▶ **What to produce**:
Count the lines in the records that contain the string "coordinates", and give only the number.

▶ **Exercise input**:
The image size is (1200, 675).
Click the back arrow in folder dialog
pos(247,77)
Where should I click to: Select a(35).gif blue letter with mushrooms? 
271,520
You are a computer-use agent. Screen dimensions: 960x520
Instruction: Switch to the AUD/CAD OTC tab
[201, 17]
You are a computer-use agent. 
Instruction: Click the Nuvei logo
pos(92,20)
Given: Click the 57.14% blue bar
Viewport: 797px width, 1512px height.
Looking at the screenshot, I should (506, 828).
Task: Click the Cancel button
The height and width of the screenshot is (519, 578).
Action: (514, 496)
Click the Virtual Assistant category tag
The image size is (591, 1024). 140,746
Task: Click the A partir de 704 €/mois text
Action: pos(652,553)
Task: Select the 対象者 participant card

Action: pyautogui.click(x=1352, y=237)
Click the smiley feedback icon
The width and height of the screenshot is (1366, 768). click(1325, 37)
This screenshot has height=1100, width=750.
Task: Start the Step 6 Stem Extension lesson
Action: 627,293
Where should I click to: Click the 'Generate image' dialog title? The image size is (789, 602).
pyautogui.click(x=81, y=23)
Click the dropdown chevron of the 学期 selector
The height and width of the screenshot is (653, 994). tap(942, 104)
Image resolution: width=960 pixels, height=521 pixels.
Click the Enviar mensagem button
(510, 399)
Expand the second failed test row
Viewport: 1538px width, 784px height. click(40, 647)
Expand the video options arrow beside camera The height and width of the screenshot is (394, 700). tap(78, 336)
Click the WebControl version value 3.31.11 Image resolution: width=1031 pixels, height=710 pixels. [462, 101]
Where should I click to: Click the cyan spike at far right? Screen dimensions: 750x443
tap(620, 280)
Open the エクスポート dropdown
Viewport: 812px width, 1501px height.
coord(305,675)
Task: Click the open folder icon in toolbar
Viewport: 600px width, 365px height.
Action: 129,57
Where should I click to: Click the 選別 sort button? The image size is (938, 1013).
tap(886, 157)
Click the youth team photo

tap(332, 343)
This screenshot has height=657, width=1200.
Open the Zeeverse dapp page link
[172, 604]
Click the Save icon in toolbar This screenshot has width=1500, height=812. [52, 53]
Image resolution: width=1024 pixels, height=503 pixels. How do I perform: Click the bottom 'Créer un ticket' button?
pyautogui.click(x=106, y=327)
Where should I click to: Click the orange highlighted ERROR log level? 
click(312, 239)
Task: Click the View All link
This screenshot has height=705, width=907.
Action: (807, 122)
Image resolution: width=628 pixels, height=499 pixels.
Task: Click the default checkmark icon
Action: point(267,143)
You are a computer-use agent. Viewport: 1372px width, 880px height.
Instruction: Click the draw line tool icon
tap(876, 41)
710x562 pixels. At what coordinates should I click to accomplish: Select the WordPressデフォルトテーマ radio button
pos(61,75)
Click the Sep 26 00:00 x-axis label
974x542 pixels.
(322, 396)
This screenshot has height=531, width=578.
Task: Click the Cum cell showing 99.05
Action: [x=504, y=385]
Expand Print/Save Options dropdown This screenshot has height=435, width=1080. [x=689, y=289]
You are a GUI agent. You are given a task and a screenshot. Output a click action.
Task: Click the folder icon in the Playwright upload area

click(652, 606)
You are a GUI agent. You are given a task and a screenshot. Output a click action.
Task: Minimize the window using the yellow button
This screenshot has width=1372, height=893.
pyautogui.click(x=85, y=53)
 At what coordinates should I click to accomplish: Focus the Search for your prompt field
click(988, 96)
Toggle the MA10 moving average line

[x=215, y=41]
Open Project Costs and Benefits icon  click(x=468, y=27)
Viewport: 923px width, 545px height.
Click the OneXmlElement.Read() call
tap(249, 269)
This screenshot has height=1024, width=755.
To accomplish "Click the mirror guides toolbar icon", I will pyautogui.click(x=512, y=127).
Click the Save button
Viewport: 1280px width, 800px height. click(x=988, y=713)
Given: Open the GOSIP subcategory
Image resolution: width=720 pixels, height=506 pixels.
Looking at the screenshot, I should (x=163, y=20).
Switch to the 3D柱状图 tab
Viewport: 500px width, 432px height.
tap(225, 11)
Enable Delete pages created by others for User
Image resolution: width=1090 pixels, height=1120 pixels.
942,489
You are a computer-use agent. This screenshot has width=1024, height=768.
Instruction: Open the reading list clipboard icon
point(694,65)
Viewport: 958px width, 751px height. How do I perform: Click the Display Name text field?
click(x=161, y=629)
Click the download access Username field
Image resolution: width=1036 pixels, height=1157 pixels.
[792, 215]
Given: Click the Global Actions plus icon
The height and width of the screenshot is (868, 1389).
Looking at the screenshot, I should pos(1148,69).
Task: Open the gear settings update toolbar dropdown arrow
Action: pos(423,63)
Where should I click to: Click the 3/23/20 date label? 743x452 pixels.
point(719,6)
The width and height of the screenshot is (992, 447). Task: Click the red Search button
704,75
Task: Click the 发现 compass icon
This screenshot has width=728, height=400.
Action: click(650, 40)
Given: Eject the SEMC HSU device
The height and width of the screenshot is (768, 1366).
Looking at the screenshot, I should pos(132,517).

▶ **Complete output**:
2